職人の仕事は、ひとつひとつが「作品」です。同じ腕でも、その見せ方ひとつで、お客さんが受ける印象はまるで変わります。施工事例は、ホームページの中でもっとも問い合わせに直結する場所。この記事では、問い合わせにつながる3つの要素、スマホでもできる写真のコツ、並べ方とやりがちなNGを、できるだけやさしくお伝えします。

なぜ施工事例が一番効くのか

「丁寧に仕事します」「腕には自信があります」——言葉でいくら伝えても、初めてのお客さんにはなかなか響きません。ですが、実際に仕上げた現場の写真を見せれば、技術の高さは一目で伝わります。施工事例は、言葉よりも強い「証拠」だからです。お客さんは「この仕上がりなら任せられる」と、写真を見て安心し、問い合わせに進みます。だからこそ、施工事例はホームページで一番効く場所なのです。

問い合わせにつながる3要素

ただ写真を並べるだけでは、もったいない。次の3つがそろうと、施工事例はぐっと説得力を増します。

01ビフォーアフター

工事の前と後を並べて見せると、「ここまで変わるのか」と一目で伝わります。変化が大きいほど、腕の良さがそのまま伝わる。リフォームや修繕では、特に効果の大きい見せ方です。

02工事の説明

写真に「どんな工事をしたか」をひとこと添えるだけで、伝わり方が変わります。困りごと→どう直したか→こだわった点を短く書くと、見た人は自分の悩みと重ね合わせ、「うちもお願いできそう」と感じます。

03お客様の声

実際に依頼した人の感想は、何よりの安心材料です。ひとことでも「丁寧でした」「相談しやすかった」という声があるだけで、初めての人の不安がやわらぎます。許可をもらえたら、ぜひ添えておきましょう。

写真のコツ

「うちにはプロのカメラなんてない」——大丈夫です。施工事例の写真は、次のコツを押さえればスマホで撮ったもので十分です。
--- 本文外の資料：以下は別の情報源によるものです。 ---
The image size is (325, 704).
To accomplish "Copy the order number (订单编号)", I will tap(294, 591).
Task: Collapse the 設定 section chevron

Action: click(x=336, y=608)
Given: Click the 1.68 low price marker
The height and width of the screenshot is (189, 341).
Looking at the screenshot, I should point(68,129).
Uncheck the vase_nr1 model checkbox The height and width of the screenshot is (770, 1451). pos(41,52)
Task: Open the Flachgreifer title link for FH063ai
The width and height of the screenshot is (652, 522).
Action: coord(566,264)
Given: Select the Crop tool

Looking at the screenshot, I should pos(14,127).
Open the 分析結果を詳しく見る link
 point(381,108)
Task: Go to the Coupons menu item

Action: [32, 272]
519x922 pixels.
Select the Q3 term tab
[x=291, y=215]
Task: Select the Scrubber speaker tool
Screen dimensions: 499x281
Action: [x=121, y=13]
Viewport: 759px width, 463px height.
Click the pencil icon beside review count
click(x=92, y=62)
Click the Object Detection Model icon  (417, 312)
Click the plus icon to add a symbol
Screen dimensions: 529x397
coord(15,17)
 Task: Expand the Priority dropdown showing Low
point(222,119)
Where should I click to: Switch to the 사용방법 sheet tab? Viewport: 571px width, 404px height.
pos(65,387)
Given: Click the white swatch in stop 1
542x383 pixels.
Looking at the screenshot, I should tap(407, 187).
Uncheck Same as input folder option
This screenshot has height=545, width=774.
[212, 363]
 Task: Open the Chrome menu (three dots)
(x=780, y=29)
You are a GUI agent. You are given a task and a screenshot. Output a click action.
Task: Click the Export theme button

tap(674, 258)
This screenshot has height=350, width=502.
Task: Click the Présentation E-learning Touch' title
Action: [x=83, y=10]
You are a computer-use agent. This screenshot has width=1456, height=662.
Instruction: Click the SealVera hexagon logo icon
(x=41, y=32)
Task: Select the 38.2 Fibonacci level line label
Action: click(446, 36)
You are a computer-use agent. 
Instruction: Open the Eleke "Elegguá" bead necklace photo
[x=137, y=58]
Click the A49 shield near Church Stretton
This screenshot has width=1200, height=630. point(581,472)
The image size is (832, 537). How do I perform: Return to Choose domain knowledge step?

  • 明るく撮る……暗い写真はそれだけで印象が悪くなります。日中の明るいときや、照明をつけて撮りましょう。
  • 全体と寄りの両方を撮る……全体で雰囲気を、寄りで丁寧さを伝えます。2枚あると説得力が増します。
  • ビフォーアフターは同じ角度で……前と後を同じ位置・同じ角度で撮ると、変化がはっきり伝わります。
ポイント

高い機材はいりません。大事なのは「明るく・同じ角度で・撮りためておく」こと。工事のたびに数枚撮る習慣をつけるだけで、施工事例はどんどん充実していきます。

並べ方・見せ方のコツ

写真がそろったら、見せ方も少し工夫しましょう。

  • 種類別に整理する……「外壁」「水まわり」「外構」など、工事の種類でまとめると、見たい人が探しやすくなります。
  • 数より質を意識する……自信のある事例を厳選して見せるほうが、印象は良くなります。微妙なものを無理に並べる必要はありません。
  • 最新のものを上に置く……新しい事例が上にあると「今も活発に動いている会社」という安心感につながります。

やりがちなNG

最後に、せっかくの事例を台無しにしてしまう、ありがちな失敗です。

  • 暗い・ぼやけた写真……腕は良くても、写真の印象が悪いと損をします。撮り直せるなら撮り直しましょう。
  • 説明がまったくない……写真だけだと、何の工事か伝わりません。ひとことでいいので説明を添えます。
  • 載せすぎて見づらい……数が多すぎると、かえって何も印象に残りません。厳選して見せるほうが効果的です。

まとめ

施工事例は、職人の腕を伝える一番の「証拠」です。ビフォーアフター・工事の説明・お客様の声の3要素をそろえ、明るく同じ角度でスマホ撮影し、種類別に質を厳選して並べる。たったこれだけで、見せ方は大きく変わります。暗い写真・説明なし・載せすぎの3つだけ避ければ、施工事例はあなたの代わりに、静かに仕事を運んできてくれます。